The Classic Too-Short-Still-Good Haircut

Over the years of various manic pixie dream girl tropes in film, it’s become a cliche to get a dramatic haircut in the midst of emotional turmoil. Regardless, my hair shape and cut has been increasingly central to my overall feeling of identity since I started cutting it myself 10+ years ago, so when my sense of self feels threatened by whatever kind of distress I’m going through, I dramatically change my hair. If it's an overwhelming need to be someone fresh and curated, I'll actually go into a hairdresser.


I do actually also enjoy having short hair but the process of keeping it short is annoying at best and expensive at most, so usually I'm somewhere in the middle of growing it out.

 

These things individually don’t necessarily mean that I’ll be close to risk taking or big soul wrenching cries or any of the other things that happen to me during a breakdown, but observing if there’s a combination of and frequency of each is a pretty good indication. A lot of brain things seem to be like that - traits individually don't mean you have the stuff, but if it's a lot of them and they happen often, then maybe go and have a chat with a mental health professional.

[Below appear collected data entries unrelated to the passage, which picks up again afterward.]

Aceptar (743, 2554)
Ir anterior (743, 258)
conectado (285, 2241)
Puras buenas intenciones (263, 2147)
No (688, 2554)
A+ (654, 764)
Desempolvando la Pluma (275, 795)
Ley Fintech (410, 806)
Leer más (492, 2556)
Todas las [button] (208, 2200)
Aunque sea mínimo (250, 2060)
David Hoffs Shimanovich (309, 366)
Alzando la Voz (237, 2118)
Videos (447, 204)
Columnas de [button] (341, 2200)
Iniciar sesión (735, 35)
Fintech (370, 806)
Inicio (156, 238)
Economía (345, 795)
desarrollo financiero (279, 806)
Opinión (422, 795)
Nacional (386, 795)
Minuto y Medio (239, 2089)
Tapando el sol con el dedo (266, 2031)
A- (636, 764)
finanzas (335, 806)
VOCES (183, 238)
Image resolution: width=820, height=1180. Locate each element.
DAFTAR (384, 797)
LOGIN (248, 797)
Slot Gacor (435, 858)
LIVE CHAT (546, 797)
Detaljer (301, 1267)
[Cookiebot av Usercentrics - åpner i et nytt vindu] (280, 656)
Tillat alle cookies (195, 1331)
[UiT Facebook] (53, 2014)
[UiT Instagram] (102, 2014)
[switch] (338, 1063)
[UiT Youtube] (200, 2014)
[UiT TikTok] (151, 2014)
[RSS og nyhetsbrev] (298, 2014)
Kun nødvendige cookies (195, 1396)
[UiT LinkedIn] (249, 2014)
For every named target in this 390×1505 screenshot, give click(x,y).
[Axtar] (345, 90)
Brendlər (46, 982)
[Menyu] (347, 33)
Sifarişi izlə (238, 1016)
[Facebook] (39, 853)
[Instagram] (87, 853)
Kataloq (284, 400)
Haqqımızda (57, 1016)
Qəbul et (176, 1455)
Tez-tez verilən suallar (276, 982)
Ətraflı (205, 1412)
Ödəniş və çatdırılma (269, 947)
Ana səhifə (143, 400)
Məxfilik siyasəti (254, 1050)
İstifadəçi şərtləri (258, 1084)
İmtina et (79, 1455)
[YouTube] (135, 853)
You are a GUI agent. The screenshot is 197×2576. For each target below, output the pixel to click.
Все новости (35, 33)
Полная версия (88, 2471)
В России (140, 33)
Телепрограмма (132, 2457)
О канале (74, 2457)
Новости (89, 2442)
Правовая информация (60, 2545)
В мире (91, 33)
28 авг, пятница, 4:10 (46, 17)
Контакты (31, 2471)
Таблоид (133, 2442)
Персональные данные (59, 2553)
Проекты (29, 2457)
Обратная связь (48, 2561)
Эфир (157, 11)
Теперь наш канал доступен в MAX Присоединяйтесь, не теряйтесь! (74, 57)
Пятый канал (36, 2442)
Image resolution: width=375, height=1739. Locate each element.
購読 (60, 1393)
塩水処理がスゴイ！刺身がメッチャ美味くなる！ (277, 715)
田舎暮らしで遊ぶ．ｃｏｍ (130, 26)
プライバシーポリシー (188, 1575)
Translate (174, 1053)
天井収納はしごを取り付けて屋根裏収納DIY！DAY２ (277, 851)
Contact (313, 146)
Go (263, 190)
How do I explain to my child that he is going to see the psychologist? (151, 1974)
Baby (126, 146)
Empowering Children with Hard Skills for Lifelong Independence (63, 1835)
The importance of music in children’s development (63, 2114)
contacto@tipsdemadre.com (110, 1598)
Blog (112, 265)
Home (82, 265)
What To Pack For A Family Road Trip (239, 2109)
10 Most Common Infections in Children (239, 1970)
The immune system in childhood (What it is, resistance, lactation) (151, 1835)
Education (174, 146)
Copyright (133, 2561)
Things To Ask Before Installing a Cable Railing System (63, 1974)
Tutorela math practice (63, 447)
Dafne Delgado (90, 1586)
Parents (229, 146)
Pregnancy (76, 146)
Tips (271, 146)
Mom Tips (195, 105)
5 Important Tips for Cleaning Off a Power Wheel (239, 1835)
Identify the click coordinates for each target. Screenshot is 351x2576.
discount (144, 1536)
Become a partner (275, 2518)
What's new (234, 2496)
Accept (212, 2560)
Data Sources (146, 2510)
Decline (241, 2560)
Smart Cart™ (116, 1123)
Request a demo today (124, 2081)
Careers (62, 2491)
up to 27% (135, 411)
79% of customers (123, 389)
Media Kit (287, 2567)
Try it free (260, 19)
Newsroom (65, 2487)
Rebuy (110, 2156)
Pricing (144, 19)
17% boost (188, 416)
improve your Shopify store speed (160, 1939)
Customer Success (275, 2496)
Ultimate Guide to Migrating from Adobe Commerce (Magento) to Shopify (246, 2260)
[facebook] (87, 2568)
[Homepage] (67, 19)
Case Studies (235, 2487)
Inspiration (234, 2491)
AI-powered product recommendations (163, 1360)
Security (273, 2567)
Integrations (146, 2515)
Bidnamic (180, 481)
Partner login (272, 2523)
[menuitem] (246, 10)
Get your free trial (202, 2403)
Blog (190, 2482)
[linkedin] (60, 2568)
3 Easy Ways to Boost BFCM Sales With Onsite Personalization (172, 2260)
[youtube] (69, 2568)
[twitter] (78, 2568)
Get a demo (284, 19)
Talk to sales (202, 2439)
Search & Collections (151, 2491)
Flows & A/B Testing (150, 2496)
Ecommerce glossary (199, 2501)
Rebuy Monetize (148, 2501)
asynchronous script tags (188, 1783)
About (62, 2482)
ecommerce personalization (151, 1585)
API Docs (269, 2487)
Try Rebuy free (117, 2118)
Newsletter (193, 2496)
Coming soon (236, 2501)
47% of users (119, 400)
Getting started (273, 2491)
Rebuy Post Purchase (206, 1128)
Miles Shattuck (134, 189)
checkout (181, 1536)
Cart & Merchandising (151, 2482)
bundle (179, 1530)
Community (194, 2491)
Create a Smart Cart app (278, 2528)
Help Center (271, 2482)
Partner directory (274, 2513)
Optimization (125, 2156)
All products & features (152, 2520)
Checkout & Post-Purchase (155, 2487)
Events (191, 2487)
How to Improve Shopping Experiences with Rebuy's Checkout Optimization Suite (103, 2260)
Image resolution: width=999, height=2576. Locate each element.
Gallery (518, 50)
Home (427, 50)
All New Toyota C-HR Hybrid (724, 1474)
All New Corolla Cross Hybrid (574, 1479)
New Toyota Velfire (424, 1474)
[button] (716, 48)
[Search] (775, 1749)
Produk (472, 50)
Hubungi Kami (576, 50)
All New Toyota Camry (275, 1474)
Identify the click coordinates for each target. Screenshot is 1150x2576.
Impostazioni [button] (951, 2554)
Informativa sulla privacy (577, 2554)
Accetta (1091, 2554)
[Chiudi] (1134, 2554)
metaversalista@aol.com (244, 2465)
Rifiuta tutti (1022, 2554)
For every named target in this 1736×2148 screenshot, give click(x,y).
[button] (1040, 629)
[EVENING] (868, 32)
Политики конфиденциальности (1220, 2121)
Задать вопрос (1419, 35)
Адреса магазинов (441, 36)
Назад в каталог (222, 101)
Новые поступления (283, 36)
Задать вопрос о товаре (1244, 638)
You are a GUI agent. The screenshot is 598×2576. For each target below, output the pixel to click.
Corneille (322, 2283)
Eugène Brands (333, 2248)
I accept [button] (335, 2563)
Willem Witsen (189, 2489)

If the Bad Stuff happen increasingly often with additions of other Stuff, it’s likely my ability to cope is wearing thin and I’ll need time off from “Regular Life” things like work or social engagements to both identify the source of my overwhelming emotion(s) and/or take care of my emotional wound(s). If I don’t take the time I need off, then the breakdown(s) will likely brew into a full blown episode period, which is where the heavier risks and danger is.


It’s been years and years of getting too close to get to this specific red flag list. I hope it can help you identify your own.